Barzagli lascerà il calcio giocato, Martin Caceres soltanto i colori bianconeri e con l'addio già concluso a gennaio di Mehdi Benatia il futuro della difesa della Juventus dovrà giocoforza essere rivisto. Il club bianconero non ha ancora ufficializzato quello che sarà il nuovo allenatore che siederà in panchina, ma qualunque sia la scelta finale il progetto di investimento per il reparto arretrato vedrà l'innesto di un solo grande colpo.
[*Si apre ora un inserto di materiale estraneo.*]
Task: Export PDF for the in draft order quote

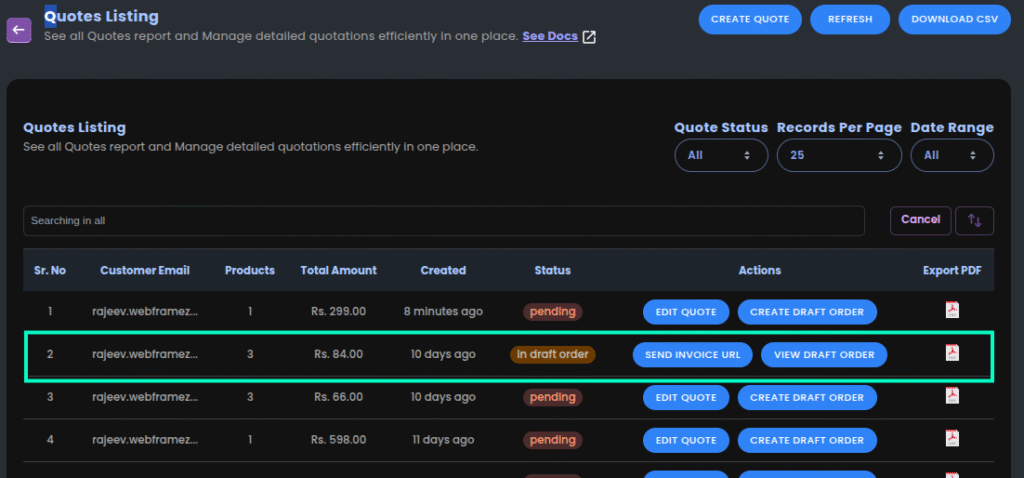Action: (x=952, y=353)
ROMERO - Numericamente in rosa rimarranno tre potenziali titolari. Capitan Chiellini non si tocca, Leonardo Bonucci ha eliminato ogni dubbio sul suo presente e futuro e infine Daniele Rugani potrà vivere, finalmente, un'estate più tranquilla. Numericamente, quindi, serviranno due innesti, ma nelle idee del ds Fabio Paratici c'è la volontà di anticipare l'arrivo in bianconero di uno fra Cristian Romero del Genoa e Merih Demiral del Sassuolo in un'operazione complessiva da oltre 25 milioni di valutazione, ma abbassabile grazie all'inserimento di contropartite tecniche importanti. UN COLPO TOP - L'arrivo di Romero o Demiral nel ruolo di quinto centrale agevolerà, quindi, lo spostamento di gran parte del budget per la difesa su un unico obiettivo. Il sogno rimane Matthijs de Ligt, ma la concorrenza di Manchester United e Barcellona ha annullato il vantaggio invernale dei bianconeri. Dalla Spagna è ribalzato l'interesse per il possibile addio di Sergio Ramos al Real che però non trova, almeno per ora, conferme anche perché la Juventus vuole svecchiare il reparto e fare un grosso investimento sì, ma per un profilo giovane e di prospettiva. Koulibaly piace ma è irraggiungibile per la richiesta fatta dal Napoli e, per questo restano vive, al di là delle smentite di rito, sia la pista che porta a Marquinhos del Paris Saint Germain, sia quella di Alessio Romagnoli del Milan. Entrambi nel pieno della propria carriera convincono sia per età che per qualità e costi per un possibile investimento. Per un unico grande investimento, per il presente, ma anche per il futuro, a prescindere da chi siederà in panchina.